Penumpang terdampar ketika bandara internasional di pulau Martinik di Karibia terpaksa ditutup karena kerusuhan mengenai biaya hidup di wilayah Prancis.
Lusinan pengunjuk rasa menyerbu landasan pacu di bandara di ibu kota Fort-de-France pada hari Kamis, dan menutupnya. Penerbangan masuk dialihkan ke wilayah Prancis di Guadeloupe. Bandara dibuka kembali pada hari Jumat.
Jam malam diberlakukan setidaknya hingga Senin menyusul gelombang protes yang disertai kekerasan.
Pihak berwenang telah melarang pertemuan publik, serta pembelian barang-barang yang dapat digunakan untuk melakukan serangan pembakaran.
Protes dimulai pada bulan September yang menuntut agar harga pangan lokal disesuaikan dengan harga pangan di daratan Prancis, yang 40% lebih rendah. Seorang pengunjuk rasa ditembak mati dan 26 petugas polisi terluka dalam kerusuhan tersebut.

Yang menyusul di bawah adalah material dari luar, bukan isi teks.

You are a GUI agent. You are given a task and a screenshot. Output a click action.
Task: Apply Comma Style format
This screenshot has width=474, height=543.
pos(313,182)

Jam malam telah diberlakukan di pulau tersebut, dan pada akhir September pemerintah Perancis mengirimkan polisi anti huru hara setelah pengunjuk rasa menentang larangan pertemuan publik.
Kantor berita AFP mengatakan kerusuhan kembali terjadi pada hari Senin ketika polisi mencoba membubarkan blokade jalan.
Barikade yang terbakar telah didirikan di banyak bagian pulau itu dalam beberapa hari terakhir, tempat usaha telah dijarah dan kendaraan dibakar.
AFP mengatakan salah satu dari 26 petugas yang terluka mengalami luka tembak. Seorang pria meninggal di rumah sakit karena luka serupa pada hari Kamis, setelah malam kerusuhan. Investigasi atas kematiannya telah dimulai.
Pemerintah setempat mengatakan polisi tidak melepaskan tembakan.
Menteri Luar Negeri Prancis Francois-Noël Buffett mengutuk kekerasan tersebut dan menyerukan “tanggung jawab dan ketenangan”.
Penduduk wilayah luar negeri Perancis telah lama mengeluhkan tingginya biaya hidup.
Protes di Martinik dilancarkan oleh Majelis Afro-Karibia untuk Perlindungan Masyarakat dan Sumber Daya, yang mengatakan harga pangan harus sama dengan harga di daratan Prancis.
Didier Laguerre, walikota Fort-de-France pada hari Selasa, mengakui bahwa masyarakat Martinik – yang berjumlah 350.000 orang – sedang berjuang: “Saya memahami rasa sakit dan kemarahan.”